>> START Document segment
Inform my kid without scarring her psyche
August 30, 2012 9:49 AM   Subscribe

Wanted: daily news source for upper elementary student.

Miss Culp is entering 4th grade and will have current-events homework this year. Her teacher's approach is to give the class a topic at the beginning of the week, on which they have to find and present an article.

My first thought was to upgrade our newspaper subscription from Sunday-only to daily. Then I considered today's front page, above the fold story about child porn charges (that goes on to describe the videos involved), and the screaming lead headline a few weeks ago about a father murdering his three elementary-age daughters. I don't want to bubblewrap her against the horrors of the world, but I also don't want to cause too much trauma. Plus, I leave for work long before she goes to school, so there is not the chance to read and discuss the morning paper with her.
>> END Document segment
>> START Data excerpts
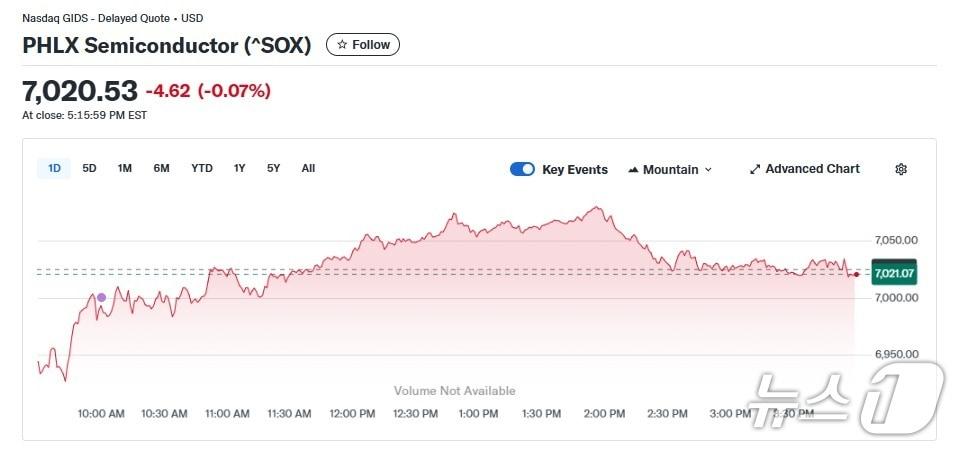The width and height of the screenshot is (959, 449).
Task: Show the 1Y chart range
Action: 240,168
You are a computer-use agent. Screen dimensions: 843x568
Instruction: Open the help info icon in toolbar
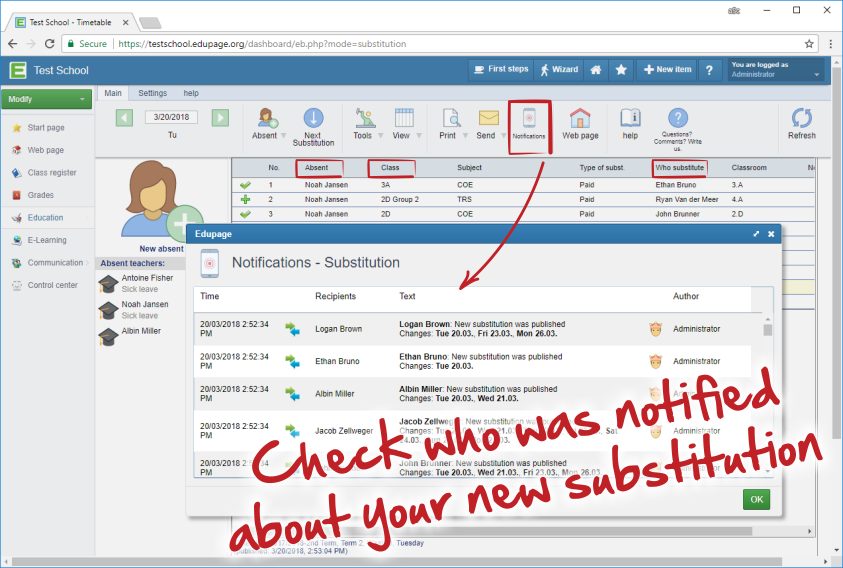(x=630, y=122)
>> END Data excerpts
Written tasks:
- A) Copy the part of the news-source post between "Wanted: daily news" and "paper with her.", inclusive, word for word.
- B) List every number in the news-source post, whether it is written in digits or in words.
- C) Extend the news-source post, starting after its last sentence.

The replies:
- A)
Wanted: daily news source for upper elementary student.

Miss Culp is entering 4th grade and will have current-events homework this year. Her teacher's approach is to give the class a topic at the beginning of the week, on which they have to find and present an article.

My first thought was to upgrade our newspaper subscription from Sunday-only to daily. Then I considered today's front page, above the fold story about child porn charges (that goes on to describe the videos involved), and the screaming lead headline a few weeks ago about a father murdering his three elementary-age daughters. I don't want to bubblewrap her against the horrors of the world, but I also don't want to cause too much trauma. Plus, I leave for work long before she goes to school, so there is not the chance to read and discuss the morning paper with her.

- B) 30, 2012, 9:49, 4th, three

- C)
So, anyone have a good reliable daily news source aimed at kids? Kiddoki looks perfect, but is still in the Kickstarter stage. A previous Ask mentioned some good UK and Australian sites, but something US-based would be nice. She's 9 and reads at about a 9th-grade level, if that helps. Thanks!
posted by Flannery Culp to Education (7 answers total) 12 users marked this as a favorite
 
Time for Kids is well curated, as is Science News for Kids.
posted by Sidhedevil at 9:56 AM on August 30, 2012


Oh, and Student News Net.
posted by Sidhedevil at 9:57 AM on August 30, 2012


Our household mainstays ... Nick News. Time for Kids (Time is for kids except for war stories, IMO), NGO kids (may be blocked by Murdoc blocker widgets).

I also send them to simple wikipedia.
posted by tilde at 9:57 AM on August 30, 2012


One thing that I remember from high school is Channel One, the origanization where Anderson Cooper first cut his teeth in journalism. It's a daily video show and website with news that's geared towards tweens and teens.

You can also get her a subscription to a kids news magazine subscription. Scholastic has several depending on grade level. For example, for high schoolers, they have The New York Times Upfront magazine.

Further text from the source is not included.